If you have any interest in the intersection of technology and policy (in other words, if you read this blog), please read the essay and let me know what you think. Unlike many law review articles, this one is short. And how bad could it be? It contains 350 lines of perl! (Wait, don’t answer that!)

Being Acquitted Versus Being Searched (YANAL)

With this post, I’m launching a new, (very) occasional series I’m calling YANAL, for “You Are Not A Lawyer.” In this series, I will try to disabuse computer scientists and other technically minded people of some commonly held misconceptions about the law (and the legal system).

I start with something from criminal law. As you probably already know, in the American criminal law system, as in most others, a jury must find a defendant guilty “beyond a reasonable doubt” to convict. “Beyond a reasonable doubt” is a famously high standard, and many guilty people are free today only because the evidence against them does not meet this standard.

When techies think about criminal law, and in particular crimes committed online, they tend to fixate on this legal standard, dreaming up ways people can use technology to inject doubt into the evidence to avoid being convicted. I can’t count how many conversations I have had with techies about things like the “open wireless access point defense,” the “trojaned computer defense,” the “NAT-ted firewall defense,” and the “dynamic IP address defense.” Many people have talked excitedly to me about tools like TrackMeNot or more exotic methods which promise, at least in part, to inject jail-springing reasonable doubt onto a hard drive or into a network.

People who place stock in these theories and tools are neglecting an important drawback. There are another set of legal standards–the legal standards governing search and seizure–you should worry about long before you ever get to “beyond a reasonable doubt”. Omitting a lot of detail, the police, even without going to a judge first, can obtain your name, address, and credit card number from your ISP if they can show the information is relevant to a criminal investigation. They can obtain transaction logs (think apache or sendmail logs) after convincing a judge the evidence is “relevant and material to an ongoing criminal investigation.” If they have probable cause–another famous, but often misunderstood standard–they can read all of your stored email, rifle through your bedroom dresser drawers, and image your hard drive. If they jump through a few other hoops, they can wiretap your telephone. Some of these standards aren’t easy to meet, but all of them are well below the “beyond a reasonable doubt” standard for guilt.

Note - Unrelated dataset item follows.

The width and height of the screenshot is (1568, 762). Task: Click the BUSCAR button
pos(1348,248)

So by the time you’ve had your Perry Mason moment in front of the jurors, somehow convincing them that the fact that you don’t enable WiFi authentication means your neighbor could’ve sent the death threat, your life will have been turned upside down in many ways: The police will have searched your home and seized all of your computers. They will have examined all of the files on your hard drives and read all of the messages in your inboxes. (And if you have a shred of kiddie porn stored anywhere, the alleged death threat will be the least of your worries. I know, I know, the virus on your computer raises doubt that the kiddie porn is yours!) They will have arrested you and possibly incarcerated you pending trial. Guys with guns will have interviewed you and many of your friends, co-workers, and neighbors.

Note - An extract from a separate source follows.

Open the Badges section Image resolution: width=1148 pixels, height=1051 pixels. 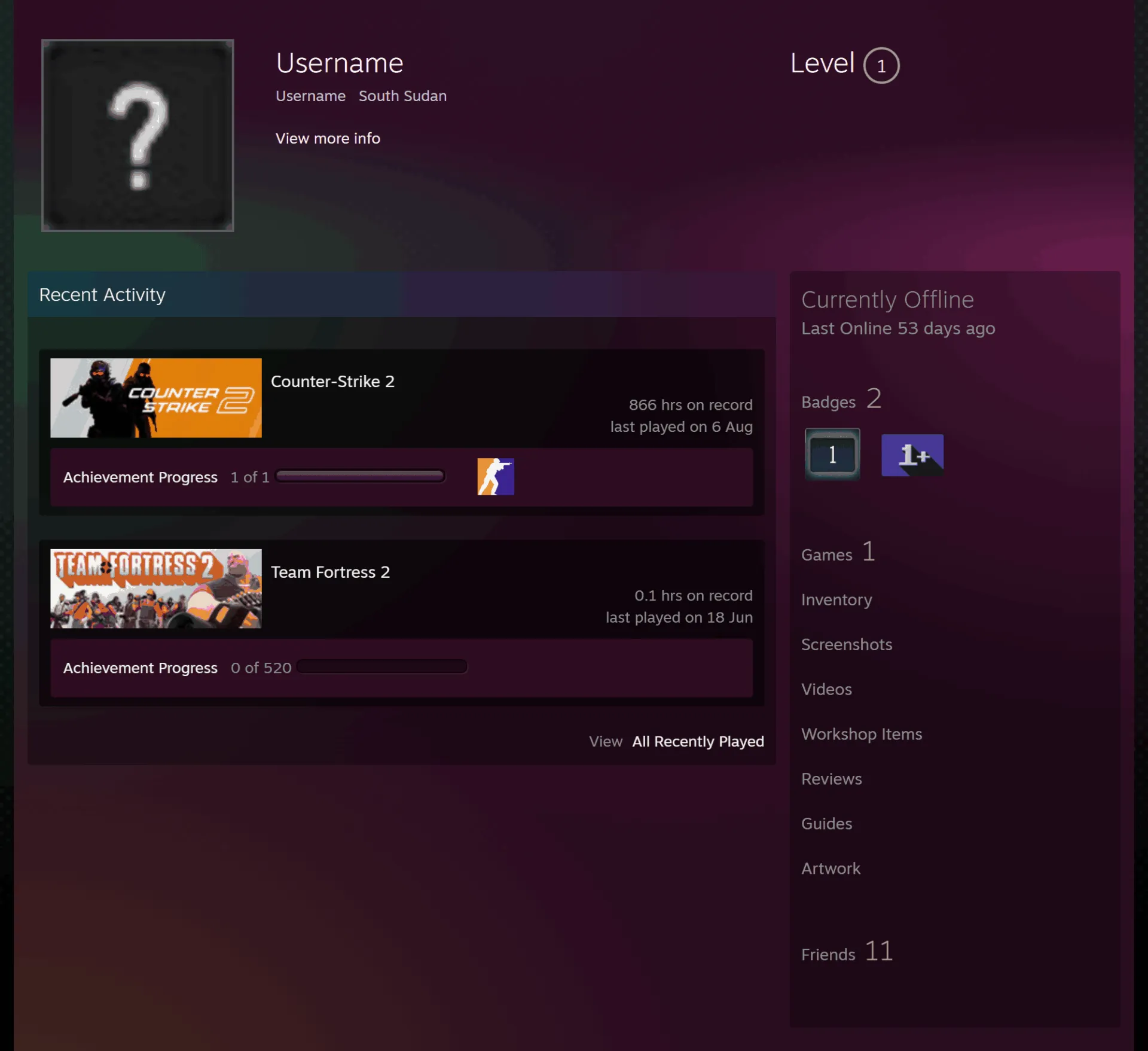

In addition, you will have been assigned an overworked public defender who has no time for far-fetched technological defenses and prefers you take a plea bargain, or you will have paid thousands of dollars to a private attorney who knows less than the public defender about technology, but who is “excited to learn” on your dime. Maybe, maybe, maybe after all of this, your lawyer convinces the judge or the jury. You’re free! Congratulations?

The police and prosecutors run into many legal standards, many of which are much easier to satisfy than “beyond a reasonable doubt” and most of which are met long before they see an access point or notice a virus infection. By meeting any of these standards, they can seriously disrupt your life, even if they never end up putting you away.